* Listed records
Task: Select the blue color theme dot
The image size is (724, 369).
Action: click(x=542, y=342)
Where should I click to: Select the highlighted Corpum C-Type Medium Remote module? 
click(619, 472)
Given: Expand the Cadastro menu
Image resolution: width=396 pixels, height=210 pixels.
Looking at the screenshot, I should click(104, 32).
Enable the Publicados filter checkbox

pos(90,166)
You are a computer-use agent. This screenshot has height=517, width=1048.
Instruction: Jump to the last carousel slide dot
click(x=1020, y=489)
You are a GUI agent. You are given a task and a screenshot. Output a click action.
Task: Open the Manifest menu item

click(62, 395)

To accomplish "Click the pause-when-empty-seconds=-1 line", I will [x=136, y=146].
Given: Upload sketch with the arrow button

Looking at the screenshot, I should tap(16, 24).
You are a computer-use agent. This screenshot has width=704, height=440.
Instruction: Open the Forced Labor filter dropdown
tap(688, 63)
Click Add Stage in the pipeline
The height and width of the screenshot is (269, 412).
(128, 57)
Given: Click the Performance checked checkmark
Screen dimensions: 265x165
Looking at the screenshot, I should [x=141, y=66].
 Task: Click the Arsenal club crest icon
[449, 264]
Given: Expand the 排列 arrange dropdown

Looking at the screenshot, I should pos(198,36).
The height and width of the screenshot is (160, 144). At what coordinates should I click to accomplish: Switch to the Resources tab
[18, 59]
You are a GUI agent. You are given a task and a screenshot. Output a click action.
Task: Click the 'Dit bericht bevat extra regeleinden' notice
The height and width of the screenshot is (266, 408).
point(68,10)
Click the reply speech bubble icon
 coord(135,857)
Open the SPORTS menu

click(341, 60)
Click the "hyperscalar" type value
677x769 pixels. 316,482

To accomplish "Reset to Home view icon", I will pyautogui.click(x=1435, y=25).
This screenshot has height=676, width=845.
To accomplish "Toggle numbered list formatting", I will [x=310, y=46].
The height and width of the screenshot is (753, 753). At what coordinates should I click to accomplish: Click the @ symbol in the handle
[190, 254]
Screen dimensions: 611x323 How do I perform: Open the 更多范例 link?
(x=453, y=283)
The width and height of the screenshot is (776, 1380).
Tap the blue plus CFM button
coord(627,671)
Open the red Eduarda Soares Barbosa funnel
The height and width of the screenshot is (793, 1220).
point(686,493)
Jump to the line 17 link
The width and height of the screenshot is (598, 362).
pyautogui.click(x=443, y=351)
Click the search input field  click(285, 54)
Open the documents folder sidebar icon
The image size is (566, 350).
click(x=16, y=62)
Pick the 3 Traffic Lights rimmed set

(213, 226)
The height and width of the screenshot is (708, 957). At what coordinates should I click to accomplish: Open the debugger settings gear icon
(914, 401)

* Required work
Copy every one of the entries above word for word, with the same line breaks.

* Exercise answer
Task: Select the blue color theme dot
The image size is (724, 369).
Action: click(x=542, y=342)
Where should I click to: Select the highlighted Corpum C-Type Medium Remote module? 
click(619, 472)
Given: Expand the Cadastro menu
Image resolution: width=396 pixels, height=210 pixels.
Looking at the screenshot, I should click(104, 32).
Enable the Publicados filter checkbox

pos(90,166)
You are a computer-use agent. This screenshot has height=517, width=1048.
Instruction: Jump to the last carousel slide dot
click(x=1020, y=489)
You are a GUI agent. You are given a task and a screenshot. Output a click action.
Task: Open the Manifest menu item

click(62, 395)

To accomplish "Click the pause-when-empty-seconds=-1 line", I will [x=136, y=146].
Given: Upload sketch with the arrow button

Looking at the screenshot, I should tap(16, 24).
You are a computer-use agent. This screenshot has width=704, height=440.
Instruction: Open the Forced Labor filter dropdown
tap(688, 63)
Click Add Stage in the pipeline
The height and width of the screenshot is (269, 412).
(128, 57)
Given: Click the Performance checked checkmark
Screen dimensions: 265x165
Looking at the screenshot, I should [x=141, y=66].
 Task: Click the Arsenal club crest icon
[449, 264]
Given: Expand the 排列 arrange dropdown

Looking at the screenshot, I should pos(198,36).
The height and width of the screenshot is (160, 144). At what coordinates should I click to accomplish: Switch to the Resources tab
[18, 59]
You are a GUI agent. You are given a task and a screenshot. Output a click action.
Task: Click the 'Dit bericht bevat extra regeleinden' notice
The height and width of the screenshot is (266, 408).
point(68,10)
Click the reply speech bubble icon
 coord(135,857)
Open the SPORTS menu

click(341, 60)
Click the "hyperscalar" type value
677x769 pixels. 316,482

To accomplish "Reset to Home view icon", I will pyautogui.click(x=1435, y=25).
This screenshot has height=676, width=845.
To accomplish "Toggle numbered list formatting", I will [x=310, y=46].
The height and width of the screenshot is (753, 753). At what coordinates should I click to accomplish: Click the @ symbol in the handle
[190, 254]
Screen dimensions: 611x323 How do I perform: Open the 更多范例 link?
(x=453, y=283)
The width and height of the screenshot is (776, 1380).
Tap the blue plus CFM button
coord(627,671)
Open the red Eduarda Soares Barbosa funnel
The height and width of the screenshot is (793, 1220).
point(686,493)
Jump to the line 17 link
The width and height of the screenshot is (598, 362).
pyautogui.click(x=443, y=351)
Click the search input field  click(285, 54)
Open the documents folder sidebar icon
The image size is (566, 350).
click(x=16, y=62)
Pick the 3 Traffic Lights rimmed set

(213, 226)
The height and width of the screenshot is (708, 957). At what coordinates should I click to accomplish: Open the debugger settings gear icon
(914, 401)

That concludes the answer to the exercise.